Scientific classification
- Kingdom: Animalia
- Phylum: Arthropoda
- Clade: Pancrustacea
- Class: Insecta
- Order: Lepidoptera
- Family: Depressariidae
- Genus: Chlamydastis
- Species: C. leucoptila
- Binomial name: Chlamydastis leucoptila (Meyrick, 1918)
- Synonyms: Ptilogenes leucoptila Meyrick, 1918; Stenoma laetifica Busck, 1920;

= Chlamydastis leucoptila =

- Authority: (Meyrick, 1918)
- Synonyms: Ptilogenes leucoptila Meyrick, 1918, Stenoma laetifica Busck, 1920

Species of moth

Chlamydastis leucoptila is a moth in the family Depressariidae. It was described by Edward Meyrick in 1918. It is found in French Guiana and Guatemala.

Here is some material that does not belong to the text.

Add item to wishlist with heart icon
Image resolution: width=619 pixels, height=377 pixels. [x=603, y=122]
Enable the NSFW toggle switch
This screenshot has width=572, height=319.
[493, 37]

The wingspan is about 21 mm. The forewings are pale brown, faintly rosy-tinged, with a few scattered black specks and small grey spots on the costa at one-fourth, before the middle, and at three-fifths, from the third a strongly curved faint grey line marked with several black dots runs to the dorsum before the tornus. The stigmata are represented by white tufts, the plical obliquely beyond the first discal and a grey blotch extending on the dorsum from one-fourth to four-fifths and reaching to the fold, mixed blackish anteriorly. A blackish spot adjoining the posterior line is found just below the middle, beneath this a spot of whitish suffusion edged posteriorly by a black dot, and some whitish suffusion above the tornus. The hindwings are dark grey.